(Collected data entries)
-----

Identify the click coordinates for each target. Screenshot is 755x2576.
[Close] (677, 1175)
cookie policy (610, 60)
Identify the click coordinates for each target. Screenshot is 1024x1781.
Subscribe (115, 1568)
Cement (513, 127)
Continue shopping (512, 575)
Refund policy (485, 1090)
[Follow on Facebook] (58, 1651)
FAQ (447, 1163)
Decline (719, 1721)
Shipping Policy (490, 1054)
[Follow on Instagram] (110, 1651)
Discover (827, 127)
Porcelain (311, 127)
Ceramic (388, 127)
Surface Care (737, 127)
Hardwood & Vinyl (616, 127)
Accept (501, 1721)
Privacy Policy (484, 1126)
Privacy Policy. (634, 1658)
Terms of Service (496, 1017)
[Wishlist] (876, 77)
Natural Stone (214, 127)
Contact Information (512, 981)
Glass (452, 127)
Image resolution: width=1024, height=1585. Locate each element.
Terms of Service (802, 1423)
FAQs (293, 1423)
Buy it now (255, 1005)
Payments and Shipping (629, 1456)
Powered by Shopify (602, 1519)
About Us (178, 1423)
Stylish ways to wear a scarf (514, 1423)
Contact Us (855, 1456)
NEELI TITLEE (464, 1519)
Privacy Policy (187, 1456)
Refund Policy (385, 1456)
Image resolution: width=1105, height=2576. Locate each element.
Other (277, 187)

-----

- ACTIVITY -
Lines from the one with "Terms of Service (802, 1423)" through the end of the data: set these down exactly, including both ends and nothing more.

- WRITTEN RESPONSE -
Terms of Service (802, 1423)
FAQs (293, 1423)
Buy it now (255, 1005)
Payments and Shipping (629, 1456)
Powered by Shopify (602, 1519)
About Us (178, 1423)
Stylish ways to wear a scarf (514, 1423)
Contact Us (855, 1456)
NEELI TITLEE (464, 1519)
Privacy Policy (187, 1456)
Refund Policy (385, 1456)
Image resolution: width=1105, height=2576. Locate each element.
Other (277, 187)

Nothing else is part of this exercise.